De hecho, la actualidad del Milan, campeón del mundo, flamante y unánime Rey de copas, es la navegación de un balón de oro por la mitad de la tabla italiana. Y la de Boca, subcampeón del mundo, Príncipe de Copas, cierra una temporada de finales perdidas donde la Copa Libertadores de América aparece como un oasis en la erosión. Porque perder finales consecutivas en torneos cortos ante equipos chicos (Estudiantes y Lanús) es un crash en Boca. Porque los momentos críticos fueron el caldo donde germinó la histórica mística xeneize, el fuego, la garra y la pasión de los colores arengados como ningún otro. Y este Boca, como hace tanto tiempo, no tiene pólvora en su alma. Humedecido y amalgamado en la medianía sólo despunta la memoria de sus colores.
Con todo, esto es fútbol y si bien la superioridad del Milan fue inobjetable, el gol de Kaká (el 3-1 que terminara de definir el partido) llegó a espaldas de Ibarra, quién volvía de estrellar una pelota en el palo que Dida no llegó a tocar.
Pudimos ver una final jugada a pleno desde ambas partes, un estadio colmado, una cobertura sin fisuras, jugadores experimentados (el promedio de edad del Milan, Maldini, Cafú, Inzaghi), jugadas sincronizadas, pelotazos precisos, las ausencias de Ronaldo, Riquelme y Vargas, Maldini levantando su 25º trofeo, como el título que me faltaba, un Palermo ansioso no menos atento a las imágenes de su película (acaso el llanto) intercambiando camisetas con Maldini en el entretiempo, Kaká estrenando el balón de oro, Caranta comiéndose un gol básico (de Kaká), jugadores que cabecean sin dirección en las áreas rivales (saben despejar más que apuntar), errores defensivos de baja técnica en ambas áreas.
También vimos la calidad de juego de Seedorf, la soltura, agudeza, sencillez y velocidad de Kaká, la personalidad y el dominio de Banega, la solidez de Nesta, el tempo de Maldini, el temple de Battaglia, el coraje de Ibarra y una notable diferencia de equipos en jerarquía individual.
En Buenos Aires fue un domingo largo, incluso un sábado de continuado y banderazos desiguales que amenazaban copar el obelisco porteño.

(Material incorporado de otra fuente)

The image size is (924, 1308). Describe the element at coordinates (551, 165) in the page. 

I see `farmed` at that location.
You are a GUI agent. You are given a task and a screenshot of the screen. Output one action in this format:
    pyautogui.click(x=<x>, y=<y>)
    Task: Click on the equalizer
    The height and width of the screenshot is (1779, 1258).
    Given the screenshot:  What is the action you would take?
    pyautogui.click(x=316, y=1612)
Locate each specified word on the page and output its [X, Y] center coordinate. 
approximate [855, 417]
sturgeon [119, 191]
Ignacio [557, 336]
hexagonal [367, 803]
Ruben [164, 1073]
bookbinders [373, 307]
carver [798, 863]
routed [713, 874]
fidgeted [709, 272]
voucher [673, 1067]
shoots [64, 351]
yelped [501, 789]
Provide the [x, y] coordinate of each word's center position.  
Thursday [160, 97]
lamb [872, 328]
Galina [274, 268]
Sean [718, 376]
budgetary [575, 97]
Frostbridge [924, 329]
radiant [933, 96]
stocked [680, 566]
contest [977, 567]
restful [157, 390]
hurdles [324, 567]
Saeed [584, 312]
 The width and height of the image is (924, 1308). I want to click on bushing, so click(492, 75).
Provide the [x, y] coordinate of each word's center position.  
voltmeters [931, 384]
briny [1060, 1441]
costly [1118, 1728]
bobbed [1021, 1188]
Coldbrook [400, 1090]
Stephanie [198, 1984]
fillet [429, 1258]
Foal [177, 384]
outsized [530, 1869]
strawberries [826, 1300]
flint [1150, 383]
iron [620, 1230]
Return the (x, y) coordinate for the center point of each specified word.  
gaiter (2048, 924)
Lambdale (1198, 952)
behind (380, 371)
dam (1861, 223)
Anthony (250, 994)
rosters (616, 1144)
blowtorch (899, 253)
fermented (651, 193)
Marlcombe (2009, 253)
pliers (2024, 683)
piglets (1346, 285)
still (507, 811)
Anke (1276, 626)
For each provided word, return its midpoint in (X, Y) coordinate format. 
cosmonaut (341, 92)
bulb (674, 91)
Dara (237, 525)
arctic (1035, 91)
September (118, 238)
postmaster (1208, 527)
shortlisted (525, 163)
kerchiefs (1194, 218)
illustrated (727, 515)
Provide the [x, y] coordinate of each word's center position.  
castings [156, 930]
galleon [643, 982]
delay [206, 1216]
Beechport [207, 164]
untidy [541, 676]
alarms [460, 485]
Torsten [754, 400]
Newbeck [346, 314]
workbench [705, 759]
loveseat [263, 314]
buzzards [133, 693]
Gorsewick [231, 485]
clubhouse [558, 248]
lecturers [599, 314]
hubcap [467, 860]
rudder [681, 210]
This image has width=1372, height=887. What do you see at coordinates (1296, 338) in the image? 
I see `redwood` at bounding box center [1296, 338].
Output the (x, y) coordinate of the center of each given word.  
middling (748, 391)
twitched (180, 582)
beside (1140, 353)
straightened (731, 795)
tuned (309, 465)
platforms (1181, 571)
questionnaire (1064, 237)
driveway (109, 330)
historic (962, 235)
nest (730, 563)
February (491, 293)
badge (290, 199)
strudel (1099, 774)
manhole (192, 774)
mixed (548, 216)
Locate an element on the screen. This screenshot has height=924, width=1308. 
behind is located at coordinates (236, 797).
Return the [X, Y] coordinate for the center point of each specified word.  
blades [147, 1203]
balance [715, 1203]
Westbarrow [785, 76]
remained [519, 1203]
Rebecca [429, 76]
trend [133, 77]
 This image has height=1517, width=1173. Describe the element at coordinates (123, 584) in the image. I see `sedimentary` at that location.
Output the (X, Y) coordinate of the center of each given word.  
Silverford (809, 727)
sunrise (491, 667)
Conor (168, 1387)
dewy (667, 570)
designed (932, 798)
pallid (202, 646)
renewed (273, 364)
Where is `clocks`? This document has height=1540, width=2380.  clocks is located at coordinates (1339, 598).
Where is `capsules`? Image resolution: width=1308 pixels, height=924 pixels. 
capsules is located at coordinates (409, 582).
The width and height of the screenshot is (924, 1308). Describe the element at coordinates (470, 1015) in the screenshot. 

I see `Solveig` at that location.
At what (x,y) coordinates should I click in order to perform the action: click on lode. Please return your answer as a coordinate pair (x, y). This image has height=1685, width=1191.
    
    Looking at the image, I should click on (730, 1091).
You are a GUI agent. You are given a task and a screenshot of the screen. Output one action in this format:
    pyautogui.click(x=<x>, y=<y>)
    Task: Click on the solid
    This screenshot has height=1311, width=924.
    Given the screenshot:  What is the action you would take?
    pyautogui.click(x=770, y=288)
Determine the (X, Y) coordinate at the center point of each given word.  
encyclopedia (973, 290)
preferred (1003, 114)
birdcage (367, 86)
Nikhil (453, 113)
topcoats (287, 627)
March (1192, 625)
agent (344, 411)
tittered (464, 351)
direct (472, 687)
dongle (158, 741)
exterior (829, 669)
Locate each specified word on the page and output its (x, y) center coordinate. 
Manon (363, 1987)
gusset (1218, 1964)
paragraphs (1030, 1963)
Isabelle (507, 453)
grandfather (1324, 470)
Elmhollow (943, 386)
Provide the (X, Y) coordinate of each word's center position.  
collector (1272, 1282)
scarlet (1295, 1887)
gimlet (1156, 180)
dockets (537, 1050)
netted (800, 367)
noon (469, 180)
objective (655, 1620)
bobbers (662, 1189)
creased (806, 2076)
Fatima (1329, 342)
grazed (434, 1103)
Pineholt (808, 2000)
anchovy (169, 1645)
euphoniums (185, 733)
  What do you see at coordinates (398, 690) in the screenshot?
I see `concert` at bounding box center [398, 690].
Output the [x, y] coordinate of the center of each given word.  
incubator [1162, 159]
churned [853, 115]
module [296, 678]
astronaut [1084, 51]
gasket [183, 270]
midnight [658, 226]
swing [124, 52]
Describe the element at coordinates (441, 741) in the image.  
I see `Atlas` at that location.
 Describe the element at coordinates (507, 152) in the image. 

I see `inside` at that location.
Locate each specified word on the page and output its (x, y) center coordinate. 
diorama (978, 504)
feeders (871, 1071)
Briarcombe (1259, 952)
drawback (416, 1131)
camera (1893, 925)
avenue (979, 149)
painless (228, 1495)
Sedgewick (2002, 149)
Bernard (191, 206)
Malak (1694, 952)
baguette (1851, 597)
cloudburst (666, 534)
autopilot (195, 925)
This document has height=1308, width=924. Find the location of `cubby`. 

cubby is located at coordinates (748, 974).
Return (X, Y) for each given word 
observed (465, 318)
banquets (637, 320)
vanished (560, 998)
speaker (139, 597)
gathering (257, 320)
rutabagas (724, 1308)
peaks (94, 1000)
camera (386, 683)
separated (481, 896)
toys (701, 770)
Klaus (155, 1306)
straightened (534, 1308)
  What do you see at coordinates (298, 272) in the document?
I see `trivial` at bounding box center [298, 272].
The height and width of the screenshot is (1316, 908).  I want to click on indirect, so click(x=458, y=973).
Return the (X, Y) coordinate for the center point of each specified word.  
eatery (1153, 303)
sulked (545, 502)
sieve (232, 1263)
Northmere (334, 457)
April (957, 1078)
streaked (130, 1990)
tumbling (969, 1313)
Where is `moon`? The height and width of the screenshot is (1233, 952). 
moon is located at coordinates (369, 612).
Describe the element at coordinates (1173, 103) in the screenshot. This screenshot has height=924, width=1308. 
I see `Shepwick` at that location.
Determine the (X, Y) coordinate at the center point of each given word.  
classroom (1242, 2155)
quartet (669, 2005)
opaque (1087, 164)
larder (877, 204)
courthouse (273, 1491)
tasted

Porque Boca llama multitudes y representaba otra vez al fútbol argentino mientras Ríver se debate entre manotazos de mar revuelto.
Boca termina un ciclo que decidió dar por cumplido hace un tiempo. La anunciada salida de su presidente, el empresario Mauricio Macri, hacia la gobernación de la ciudad de Buenos Aires recién pudo concretarse ahora, después de varios reveses electorales. Es entonces cuando las encuestas por fin le dan positivas al presidente que el sol cae en un otoño deportivo de Boca. Y después, en el mismo momento en que Macri, reporteado como ex directivo boquense (por su periodista elegido, Fernando Niembro), dice que la mayor virtud de una buena administración es saber decir NO, Pompilio, quien toma la posta presidencial, se embarca en una deuda de 15 millones de dólares para repatriar a Riquelme como garantía firmada de futuros éxitos deportivos.
Jugada determinista y de números exóticos en estos mercados tan lejanos y familiares de los mercados que hacen posible llevar la final de la Intercontinental a lugares fríos como Yokohama.